*** Begin section ***

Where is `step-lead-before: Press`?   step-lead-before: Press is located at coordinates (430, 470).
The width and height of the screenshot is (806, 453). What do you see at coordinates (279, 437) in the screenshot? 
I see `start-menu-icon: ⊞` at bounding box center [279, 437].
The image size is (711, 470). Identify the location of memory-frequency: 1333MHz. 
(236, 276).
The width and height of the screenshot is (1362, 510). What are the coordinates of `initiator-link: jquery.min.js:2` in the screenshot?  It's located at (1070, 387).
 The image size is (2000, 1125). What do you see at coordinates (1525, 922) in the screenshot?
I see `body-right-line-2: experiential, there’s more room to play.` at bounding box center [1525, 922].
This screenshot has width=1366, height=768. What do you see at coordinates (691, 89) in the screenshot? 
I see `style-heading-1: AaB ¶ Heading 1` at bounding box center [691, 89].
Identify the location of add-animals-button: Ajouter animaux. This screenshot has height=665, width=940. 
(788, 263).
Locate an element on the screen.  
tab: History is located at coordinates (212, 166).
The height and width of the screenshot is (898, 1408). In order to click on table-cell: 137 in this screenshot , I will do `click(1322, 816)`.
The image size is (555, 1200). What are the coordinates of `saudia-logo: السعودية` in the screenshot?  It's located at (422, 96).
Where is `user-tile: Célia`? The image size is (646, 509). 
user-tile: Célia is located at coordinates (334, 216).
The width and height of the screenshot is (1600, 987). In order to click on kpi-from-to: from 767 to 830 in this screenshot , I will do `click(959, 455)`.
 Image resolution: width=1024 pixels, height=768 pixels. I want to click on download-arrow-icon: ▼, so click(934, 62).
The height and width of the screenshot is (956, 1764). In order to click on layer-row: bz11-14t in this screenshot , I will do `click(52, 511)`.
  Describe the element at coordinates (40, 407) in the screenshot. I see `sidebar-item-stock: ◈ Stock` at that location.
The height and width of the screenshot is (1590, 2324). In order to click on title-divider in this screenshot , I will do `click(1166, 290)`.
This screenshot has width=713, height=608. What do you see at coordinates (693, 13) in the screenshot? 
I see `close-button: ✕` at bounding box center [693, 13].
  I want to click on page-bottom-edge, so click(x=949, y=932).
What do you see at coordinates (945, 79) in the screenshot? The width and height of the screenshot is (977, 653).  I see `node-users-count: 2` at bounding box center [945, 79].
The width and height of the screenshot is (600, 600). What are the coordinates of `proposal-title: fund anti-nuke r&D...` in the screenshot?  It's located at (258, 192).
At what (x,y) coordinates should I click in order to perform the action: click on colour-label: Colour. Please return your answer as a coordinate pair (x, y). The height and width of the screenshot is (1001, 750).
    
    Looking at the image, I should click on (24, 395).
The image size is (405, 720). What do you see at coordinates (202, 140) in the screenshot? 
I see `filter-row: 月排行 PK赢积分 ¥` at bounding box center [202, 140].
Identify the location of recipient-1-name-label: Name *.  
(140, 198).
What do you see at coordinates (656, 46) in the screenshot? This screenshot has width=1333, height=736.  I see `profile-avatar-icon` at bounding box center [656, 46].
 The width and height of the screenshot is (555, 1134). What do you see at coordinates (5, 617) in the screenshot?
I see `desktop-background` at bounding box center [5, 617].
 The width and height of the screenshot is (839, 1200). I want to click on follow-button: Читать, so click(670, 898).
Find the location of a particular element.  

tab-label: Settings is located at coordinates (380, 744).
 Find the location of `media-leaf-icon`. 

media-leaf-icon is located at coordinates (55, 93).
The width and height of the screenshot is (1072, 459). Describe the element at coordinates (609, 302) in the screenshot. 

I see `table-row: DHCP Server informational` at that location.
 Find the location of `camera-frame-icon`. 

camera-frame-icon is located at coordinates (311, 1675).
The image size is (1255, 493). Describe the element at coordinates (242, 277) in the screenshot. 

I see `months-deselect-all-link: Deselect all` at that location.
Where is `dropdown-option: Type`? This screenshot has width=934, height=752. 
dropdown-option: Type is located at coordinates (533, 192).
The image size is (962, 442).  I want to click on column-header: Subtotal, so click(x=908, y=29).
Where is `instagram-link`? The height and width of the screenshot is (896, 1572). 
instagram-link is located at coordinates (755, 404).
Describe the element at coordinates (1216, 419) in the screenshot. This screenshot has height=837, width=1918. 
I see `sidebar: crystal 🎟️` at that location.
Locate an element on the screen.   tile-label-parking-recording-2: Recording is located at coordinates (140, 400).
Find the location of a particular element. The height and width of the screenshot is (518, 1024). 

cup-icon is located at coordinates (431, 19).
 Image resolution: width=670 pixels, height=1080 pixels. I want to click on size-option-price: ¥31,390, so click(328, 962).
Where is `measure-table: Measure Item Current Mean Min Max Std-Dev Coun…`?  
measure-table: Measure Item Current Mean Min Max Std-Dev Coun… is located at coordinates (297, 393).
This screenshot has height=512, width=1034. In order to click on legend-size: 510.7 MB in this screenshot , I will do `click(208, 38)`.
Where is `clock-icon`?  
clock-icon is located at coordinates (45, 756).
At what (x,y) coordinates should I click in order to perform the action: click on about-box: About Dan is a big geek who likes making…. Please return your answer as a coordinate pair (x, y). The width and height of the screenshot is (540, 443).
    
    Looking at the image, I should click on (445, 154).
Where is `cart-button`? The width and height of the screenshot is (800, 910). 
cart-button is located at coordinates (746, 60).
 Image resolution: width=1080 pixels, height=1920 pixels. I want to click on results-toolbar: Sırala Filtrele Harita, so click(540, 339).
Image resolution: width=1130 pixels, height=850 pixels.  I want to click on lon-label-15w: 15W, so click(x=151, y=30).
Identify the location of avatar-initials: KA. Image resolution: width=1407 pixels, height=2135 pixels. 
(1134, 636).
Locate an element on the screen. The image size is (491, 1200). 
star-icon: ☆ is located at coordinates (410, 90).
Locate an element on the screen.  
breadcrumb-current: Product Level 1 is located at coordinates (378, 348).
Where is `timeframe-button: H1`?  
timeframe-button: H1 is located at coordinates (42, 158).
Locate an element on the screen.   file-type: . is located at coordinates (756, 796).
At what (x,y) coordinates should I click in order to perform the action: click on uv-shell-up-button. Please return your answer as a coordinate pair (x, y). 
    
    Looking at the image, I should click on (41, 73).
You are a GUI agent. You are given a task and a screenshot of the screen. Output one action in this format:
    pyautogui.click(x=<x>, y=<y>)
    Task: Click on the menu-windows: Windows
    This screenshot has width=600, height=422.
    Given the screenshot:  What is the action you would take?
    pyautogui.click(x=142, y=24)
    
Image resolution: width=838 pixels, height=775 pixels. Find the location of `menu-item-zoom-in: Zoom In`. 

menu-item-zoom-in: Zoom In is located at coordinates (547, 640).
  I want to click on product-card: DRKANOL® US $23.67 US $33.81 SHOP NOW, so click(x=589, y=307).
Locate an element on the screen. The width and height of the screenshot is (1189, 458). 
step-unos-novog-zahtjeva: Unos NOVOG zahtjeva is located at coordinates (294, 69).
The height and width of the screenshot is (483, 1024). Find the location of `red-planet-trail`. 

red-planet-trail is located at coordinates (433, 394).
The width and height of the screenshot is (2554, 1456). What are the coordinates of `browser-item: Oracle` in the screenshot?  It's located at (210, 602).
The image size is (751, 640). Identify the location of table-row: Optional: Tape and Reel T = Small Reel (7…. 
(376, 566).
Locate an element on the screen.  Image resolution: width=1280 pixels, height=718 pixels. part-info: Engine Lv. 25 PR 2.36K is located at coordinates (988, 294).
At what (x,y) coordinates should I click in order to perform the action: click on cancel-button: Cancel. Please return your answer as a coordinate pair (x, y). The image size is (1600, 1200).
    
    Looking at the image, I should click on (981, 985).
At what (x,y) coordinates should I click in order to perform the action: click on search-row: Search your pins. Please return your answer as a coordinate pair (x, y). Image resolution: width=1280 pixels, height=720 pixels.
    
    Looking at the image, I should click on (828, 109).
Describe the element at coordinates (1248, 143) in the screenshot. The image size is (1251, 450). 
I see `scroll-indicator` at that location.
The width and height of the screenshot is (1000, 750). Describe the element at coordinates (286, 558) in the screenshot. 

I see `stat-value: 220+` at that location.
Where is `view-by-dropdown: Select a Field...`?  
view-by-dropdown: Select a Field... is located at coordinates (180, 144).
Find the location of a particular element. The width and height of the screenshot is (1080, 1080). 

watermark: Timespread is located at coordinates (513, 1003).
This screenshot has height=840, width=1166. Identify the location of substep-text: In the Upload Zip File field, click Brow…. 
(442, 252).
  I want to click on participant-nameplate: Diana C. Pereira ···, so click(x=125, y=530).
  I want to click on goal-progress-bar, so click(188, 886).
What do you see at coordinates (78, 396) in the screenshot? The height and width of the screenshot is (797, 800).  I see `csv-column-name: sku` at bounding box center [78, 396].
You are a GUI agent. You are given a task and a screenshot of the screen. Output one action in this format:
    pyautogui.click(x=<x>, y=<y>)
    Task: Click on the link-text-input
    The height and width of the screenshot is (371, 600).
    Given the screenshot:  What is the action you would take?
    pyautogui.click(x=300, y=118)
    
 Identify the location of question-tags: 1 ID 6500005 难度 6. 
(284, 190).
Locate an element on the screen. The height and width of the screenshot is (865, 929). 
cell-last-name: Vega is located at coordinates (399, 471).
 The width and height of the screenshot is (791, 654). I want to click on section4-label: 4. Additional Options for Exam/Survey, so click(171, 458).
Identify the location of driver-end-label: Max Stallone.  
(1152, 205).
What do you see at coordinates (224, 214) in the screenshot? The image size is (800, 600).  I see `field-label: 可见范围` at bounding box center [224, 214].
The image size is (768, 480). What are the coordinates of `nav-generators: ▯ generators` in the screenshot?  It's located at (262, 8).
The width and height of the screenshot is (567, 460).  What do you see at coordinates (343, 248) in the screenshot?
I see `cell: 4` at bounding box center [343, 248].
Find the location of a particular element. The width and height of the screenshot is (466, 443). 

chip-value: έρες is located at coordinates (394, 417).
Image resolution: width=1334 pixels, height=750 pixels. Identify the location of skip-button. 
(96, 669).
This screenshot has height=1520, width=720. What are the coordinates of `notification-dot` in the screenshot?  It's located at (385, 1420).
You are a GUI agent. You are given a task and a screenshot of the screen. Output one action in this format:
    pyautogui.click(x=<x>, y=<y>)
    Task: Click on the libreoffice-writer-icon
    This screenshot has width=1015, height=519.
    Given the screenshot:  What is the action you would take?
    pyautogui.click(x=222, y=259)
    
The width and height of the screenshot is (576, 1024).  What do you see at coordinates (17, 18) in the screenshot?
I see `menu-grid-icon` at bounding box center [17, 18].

*** End section ***

**WHAT THIS TASK INVOLVES**
Print the lines of the material starting at the line containing "Identify the location of recipient-1-name-label: Name" and ending at the line containing "(140, 198).", with no changes.

**ANSWER TO THIS EXERCISE**
Identify the location of recipient-1-name-label: Name *.  
(140, 198).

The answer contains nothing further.